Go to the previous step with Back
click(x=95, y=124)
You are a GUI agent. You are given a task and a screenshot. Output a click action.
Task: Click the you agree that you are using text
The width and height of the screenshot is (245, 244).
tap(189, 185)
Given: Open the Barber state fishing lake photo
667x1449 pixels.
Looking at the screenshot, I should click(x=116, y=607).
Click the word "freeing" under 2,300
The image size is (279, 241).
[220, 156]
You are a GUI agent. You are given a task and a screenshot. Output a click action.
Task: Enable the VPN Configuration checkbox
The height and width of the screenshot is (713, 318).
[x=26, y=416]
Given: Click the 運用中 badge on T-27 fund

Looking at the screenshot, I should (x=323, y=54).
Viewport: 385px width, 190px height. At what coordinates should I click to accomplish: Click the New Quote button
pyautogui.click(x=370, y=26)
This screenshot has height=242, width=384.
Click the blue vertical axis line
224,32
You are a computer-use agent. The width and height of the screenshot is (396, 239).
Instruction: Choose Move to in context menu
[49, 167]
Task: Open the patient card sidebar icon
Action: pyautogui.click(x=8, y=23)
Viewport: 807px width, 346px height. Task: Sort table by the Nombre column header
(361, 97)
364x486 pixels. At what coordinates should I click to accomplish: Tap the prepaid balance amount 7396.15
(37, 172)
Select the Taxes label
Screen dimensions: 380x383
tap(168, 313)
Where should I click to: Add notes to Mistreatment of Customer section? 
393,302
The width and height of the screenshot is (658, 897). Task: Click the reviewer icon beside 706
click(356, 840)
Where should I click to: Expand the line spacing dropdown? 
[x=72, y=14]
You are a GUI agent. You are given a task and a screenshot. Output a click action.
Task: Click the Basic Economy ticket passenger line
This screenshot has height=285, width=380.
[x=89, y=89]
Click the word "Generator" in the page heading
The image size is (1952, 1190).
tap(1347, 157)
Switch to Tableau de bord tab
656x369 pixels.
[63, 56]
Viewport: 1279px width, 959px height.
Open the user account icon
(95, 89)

══════

Using the exact wording, transcribe all the records above.

Go to the previous step with Back
click(x=95, y=124)
You are a GUI agent. You are given a task and a screenshot. Output a click action.
Task: Click the you agree that you are using text
The width and height of the screenshot is (245, 244).
tap(189, 185)
Given: Open the Barber state fishing lake photo
667x1449 pixels.
Looking at the screenshot, I should click(x=116, y=607).
Click the word "freeing" under 2,300
The image size is (279, 241).
[220, 156]
You are a GUI agent. You are given a task and a screenshot. Output a click action.
Task: Enable the VPN Configuration checkbox
The height and width of the screenshot is (713, 318).
[x=26, y=416]
Given: Click the 運用中 badge on T-27 fund

Looking at the screenshot, I should (x=323, y=54).
Viewport: 385px width, 190px height. At what coordinates should I click to accomplish: Click the New Quote button
pyautogui.click(x=370, y=26)
This screenshot has height=242, width=384.
Click the blue vertical axis line
224,32
You are a computer-use agent. The width and height of the screenshot is (396, 239).
Instruction: Choose Move to in context menu
[49, 167]
Task: Open the patient card sidebar icon
Action: pyautogui.click(x=8, y=23)
Viewport: 807px width, 346px height. Task: Sort table by the Nombre column header
(361, 97)
364x486 pixels. At what coordinates should I click to accomplish: Tap the prepaid balance amount 7396.15
(37, 172)
Select the Taxes label
Screen dimensions: 380x383
tap(168, 313)
Where should I click to: Add notes to Mistreatment of Customer section? 
393,302
The width and height of the screenshot is (658, 897). Task: Click the reviewer icon beside 706
click(356, 840)
Where should I click to: Expand the line spacing dropdown? 
[x=72, y=14]
You are a GUI agent. You are given a task and a screenshot. Output a click action.
Task: Click the Basic Economy ticket passenger line
This screenshot has height=285, width=380.
[x=89, y=89]
Click the word "Generator" in the page heading
The image size is (1952, 1190).
tap(1347, 157)
Switch to Tableau de bord tab
656x369 pixels.
[63, 56]
Viewport: 1279px width, 959px height.
Open the user account icon
(95, 89)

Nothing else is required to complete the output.